- _Reading passage_:
══════════════════════════════
In Montana, grassroots campaigns elected politicians and influenced policy. The same can happen across the country.

Laura Flanders

April 9, 2007

This article is adapted from Laura Flanders’ new book, Blue Grit: True Democrats Take Back Politics From the Politicians (The Penguin Press).

An odd thing happens on the way to an American election. For months politicians talk about the importance of voters, voting and the power of majorities. Then on election night–wham–suddenly the only person who matters is the candidate. Thanks to media that cover elections as if they were races, all the attention goes to the horses; there’s little left for the people in the stands. Consider what happened in the wake of the Republican rout in the 2006 midterm elections. Just days after election night, the Sunday-morning TV talk shows were in full gallop, training attention away from the hordes of people and the organizing that had just flipped both houses of Congress and focusing instead on the few politicians who might be expected to run for President.

The brighter the spotlight on the candidate, the dimmer the darkness that falls on everyone else. Take Montana. The first Democrat to win the governorship in sixteen years, Brian Schweitzer, sparked breathless talk about a “Montana Miracle” when he won office in 2004, the same year that Democrats gained power in both chambers of state government after twelve years of GOP dominance. The national public heard more about Schweitzer’s bolo tie and boots than they did about his politics–but no matter, when his protégé Jon Tester pulled off a nail-biter win in the Senate two years later, Democratic hopes rose even higher. Maybe the Montana magic will rub off and herald Democratic victories across the West.

When the Democrats hold their national convention in Denver in 2008, Schweitzer and Tester are bound to be headliners. “The future is wearing a turquoise bolo tie wrapped around the open collar of a blue-and-white-striped button-down dress shirt,” began a typical article on Schweitzer in Salon. Tester, an organic farmer with a big frame and a flattop haircut, has stimulated similar style-over-substance talk. But the big men are not all that’s going on in the Big Sky state. To talk about a one- or even a two-man miracle is to ignore what’s really interesting about politics in Montana. As two local feminists, Judy Smith and Terry Kendrick, put it in their essay “Revisiting the Montana Miracle,” “rather than a miracle [what happened in ’04] was closer to a perfect storm.” As I discovered during my travels out West last spring, what’s been happening there may indeed have lessons for national Democrats–but not if the analysis stops with the candidates.
══════════════════════════════
- _The records_:
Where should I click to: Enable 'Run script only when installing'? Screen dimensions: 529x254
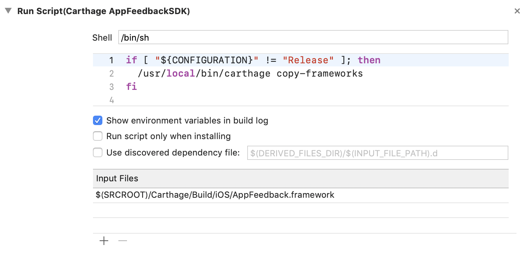coord(97,136)
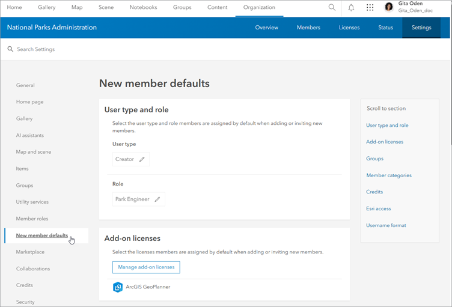Jump to Esri access section

click(379, 208)
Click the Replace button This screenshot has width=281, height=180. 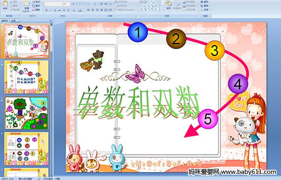tap(205, 6)
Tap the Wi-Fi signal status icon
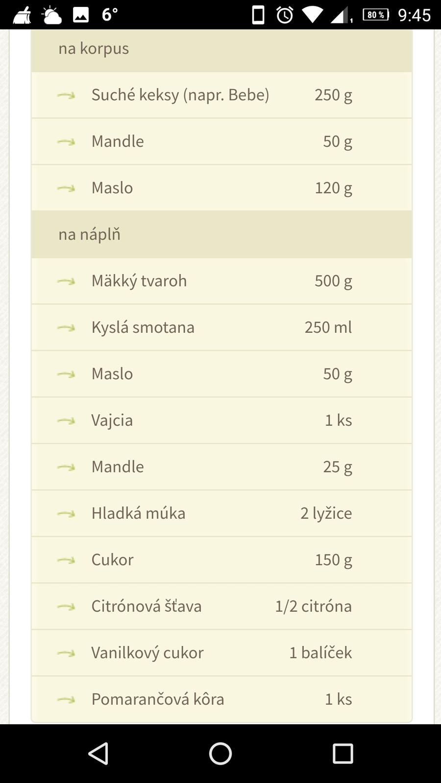This screenshot has height=783, width=441. 311,15
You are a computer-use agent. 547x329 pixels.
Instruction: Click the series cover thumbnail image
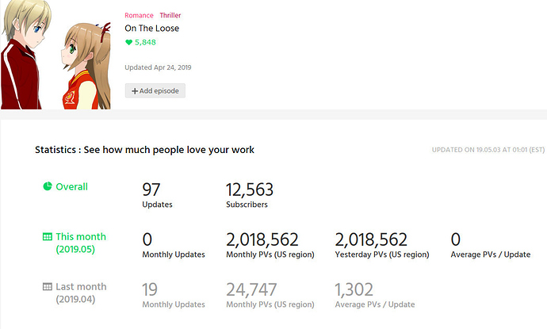coord(56,55)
══════════════════════════════
- _What you need to do_:
1. Rewrite the article on Montana politics starting at "An odd thing" and ending at "run for President.", substituting "runners" for "horses".
2. Retype the records, starting at the line that contains "You are a computer-use agent. 547x329 pixels." and ending at the end of the records. Omit the pictures.

- _Answers to the tasks_:
1.
An odd thing happens on the way to an American election. For months politicians talk about the importance of voters, voting and the power of majorities. Then on election night–wham–suddenly the only person who matters is the candidate. Thanks to media that cover elections as if they were races, all the attention goes to the runners; there’s little left for the people in the stands. Consider what happened in the wake of the Republican rout in the 2006 midterm elections. Just days after election night, the Sunday-morning TV talk shows were in full gallop, training attention away from the hordes of people and the organizing that had just flipped both houses of Congress and focusing instead on the few politicians who might be expected to run for President.

2.
You are a computer-use agent. 547x329 pixels.
Instruction: Click the series cover thumbnail image
coord(56,55)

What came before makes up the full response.